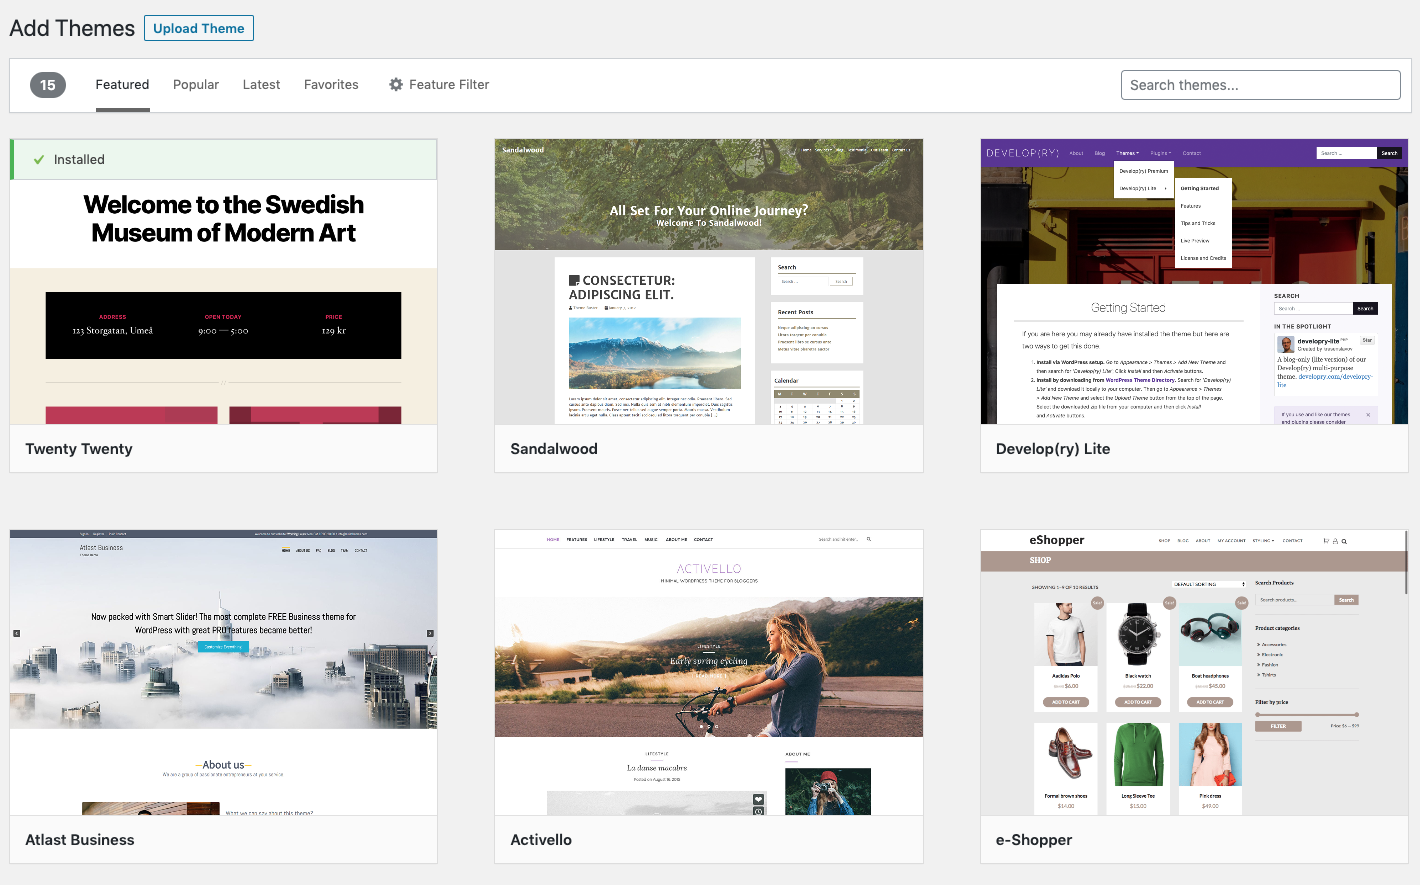Open the Popular themes tab
1420x885 pixels.
(196, 85)
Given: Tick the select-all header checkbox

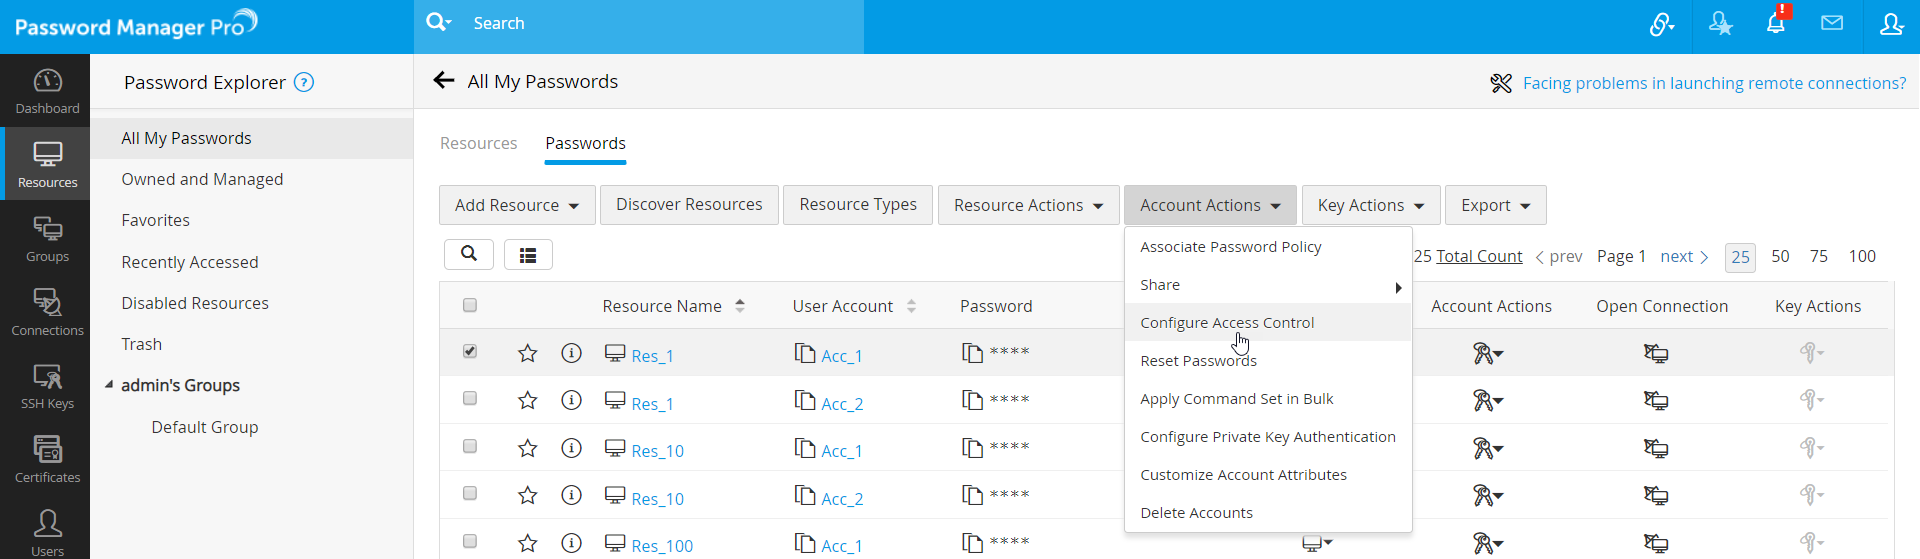Looking at the screenshot, I should (x=470, y=306).
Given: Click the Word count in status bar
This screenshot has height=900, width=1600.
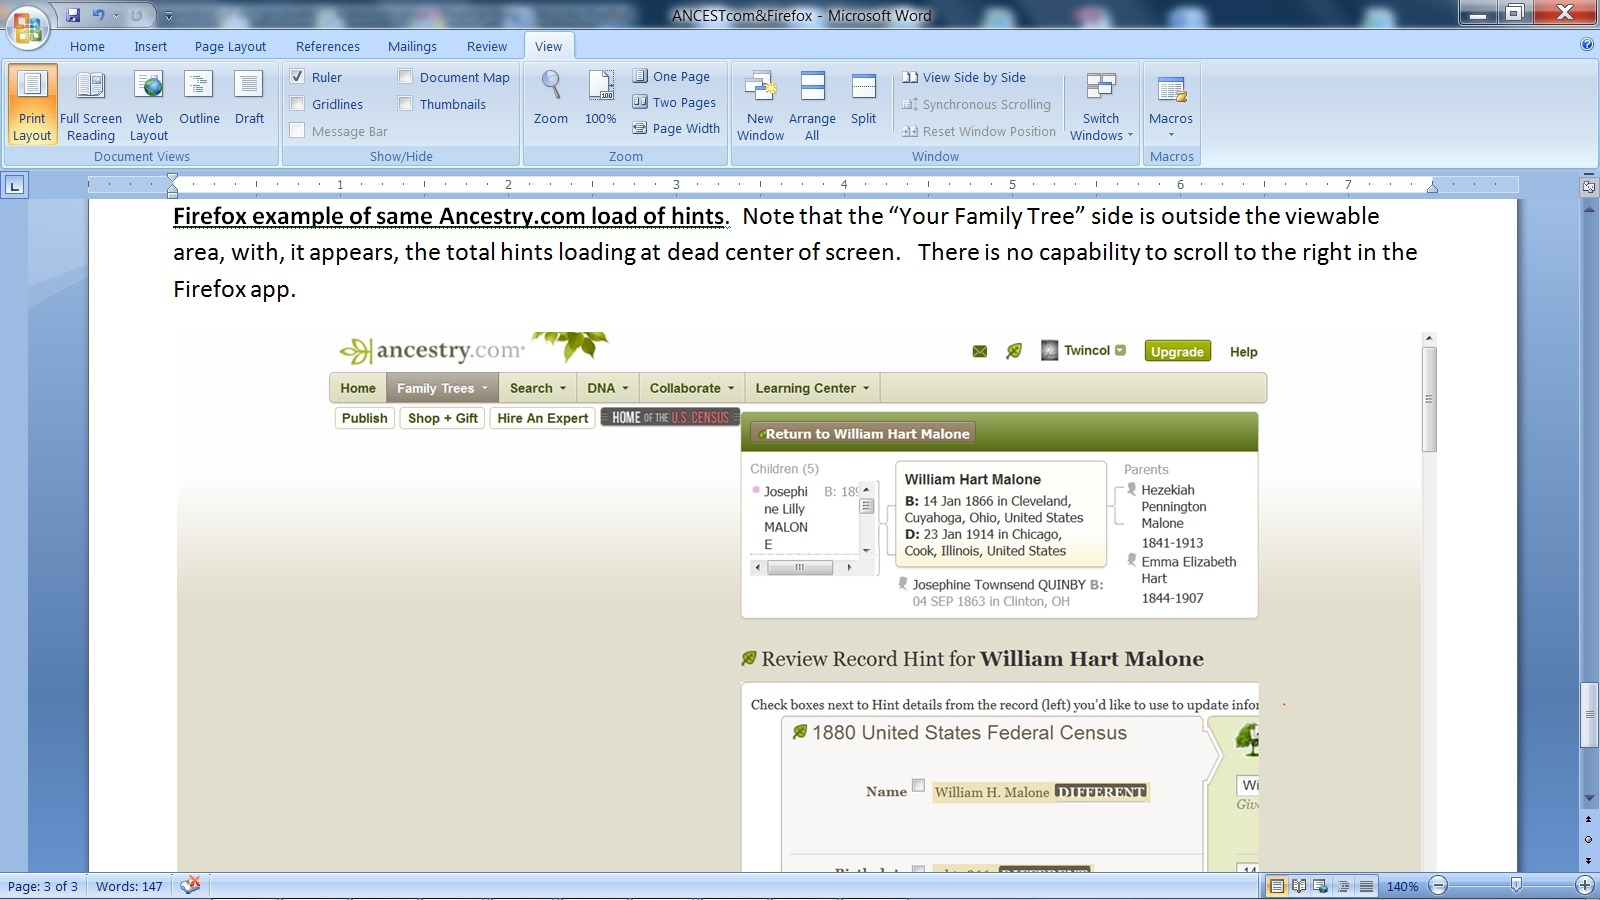Looking at the screenshot, I should click(129, 886).
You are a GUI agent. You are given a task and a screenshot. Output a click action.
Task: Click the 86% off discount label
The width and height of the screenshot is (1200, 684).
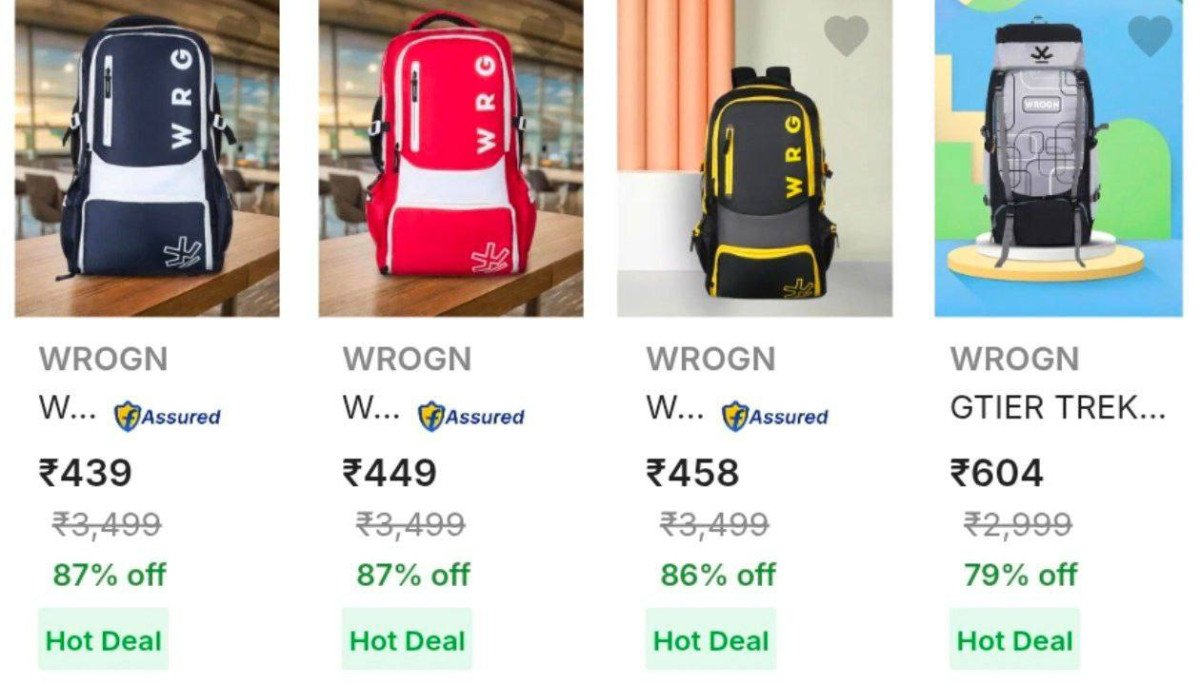pos(717,575)
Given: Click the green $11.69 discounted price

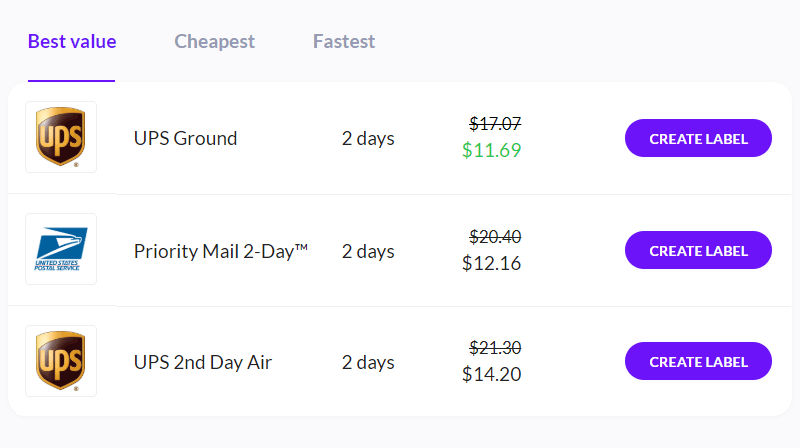Looking at the screenshot, I should pyautogui.click(x=491, y=150).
::::
TO DO. With all pictures omitted, return the lines from the line containing "Given: Click the Word count in status bar" through the closing line of the listing above, exactly and inclusive.

WRITTEN ANSWER.
Given: Click the Word count in status bar
This screenshot has height=900, width=1600.
Looking at the screenshot, I should click(129, 886).
You are a GUI agent. You are given a task and a screenshot. Output a click action.
Task: Click the 86% off discount label
The width and height of the screenshot is (1200, 684).
pos(717,575)
Given: Click the green $11.69 discounted price

Looking at the screenshot, I should pyautogui.click(x=491, y=150).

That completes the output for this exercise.